= Task instructions =
1. Quote word for word the passage on PLC monitoring, beginning at the words "In short: active" and stopping after "a given context.".
2. In the passage on PLC monitoring, what is SENAMI short for?
3. Carry on the passage on PLC monitoring from its final sentence.

However, as we’ve established, PLCs are old, legacy devices. They also already execute huge quantities of commands and have a lot of devices connected to them. So, PLCs are not really equipped to be processing requests for hundreds more variables every second. The authors of that work actually had to change the cycle times of the PLCs manually to stop this from inadvertently DoSing the PLC. This isn’t really feasible to do in the real world.

In short: active monitoring means a greater area to provide detection on, if combined with passive IDS. However, it also has the potential to adversely impact PLC performance: a situation SENAMI techniques are intended to gracefully remedy and tune to a given context.

SENAMI

SENAMI is short for Selective Non-Invasive Active Monitoring (something of a mouthful – hence SENAMI). This performs active monitoring, but on a smaller, more context-based scale.

Stored records:

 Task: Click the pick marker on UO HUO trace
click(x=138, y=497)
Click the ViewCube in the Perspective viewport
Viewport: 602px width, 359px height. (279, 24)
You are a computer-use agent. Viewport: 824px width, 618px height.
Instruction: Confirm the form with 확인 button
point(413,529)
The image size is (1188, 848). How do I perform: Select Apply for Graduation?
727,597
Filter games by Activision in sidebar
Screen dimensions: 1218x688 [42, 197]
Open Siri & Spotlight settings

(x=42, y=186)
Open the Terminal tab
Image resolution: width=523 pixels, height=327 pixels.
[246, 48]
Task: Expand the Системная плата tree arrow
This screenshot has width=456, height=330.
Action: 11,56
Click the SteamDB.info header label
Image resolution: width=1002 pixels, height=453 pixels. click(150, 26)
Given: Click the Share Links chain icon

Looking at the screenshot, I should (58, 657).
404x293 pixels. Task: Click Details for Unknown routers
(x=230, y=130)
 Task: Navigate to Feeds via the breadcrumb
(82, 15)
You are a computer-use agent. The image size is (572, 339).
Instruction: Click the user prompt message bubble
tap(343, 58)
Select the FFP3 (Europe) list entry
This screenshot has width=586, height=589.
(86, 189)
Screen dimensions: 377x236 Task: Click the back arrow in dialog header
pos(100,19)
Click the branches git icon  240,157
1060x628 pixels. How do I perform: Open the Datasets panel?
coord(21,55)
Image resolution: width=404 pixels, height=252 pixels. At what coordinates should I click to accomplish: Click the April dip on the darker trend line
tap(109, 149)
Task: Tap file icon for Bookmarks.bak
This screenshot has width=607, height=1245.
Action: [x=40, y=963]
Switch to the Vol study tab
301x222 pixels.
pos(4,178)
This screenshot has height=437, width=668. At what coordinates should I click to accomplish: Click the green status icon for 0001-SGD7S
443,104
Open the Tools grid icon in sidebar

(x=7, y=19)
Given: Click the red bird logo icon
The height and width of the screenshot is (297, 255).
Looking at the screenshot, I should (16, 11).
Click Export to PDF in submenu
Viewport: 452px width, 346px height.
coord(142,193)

= Solved tasks =
1.
In short: active monitoring means a greater area to provide detection on, if combined with passive IDS. However, it also has the potential to adversely impact PLC performance: a situation SENAMI techniques are intended to gracefully remedy and tune to a given context.

2. Selective Non-Invasive Active Monitoring

3.
Rather than reading in hundreds of values every cycle, SENAMI reads in only 3. These 3 values represent a vastly reduced subset of all PLC values, pre-determined to be critical to the operation of S7 ICS. These values are read in every 5 seconds, not every single cycle. This is frequent enough to provide a 93% detection rate of these active threats, but infrequent enough to avoid maxing out the PLC. If anything, there is actually room to increase the frequency of the checks, but it’s always better to err on the side of caution with PLCs.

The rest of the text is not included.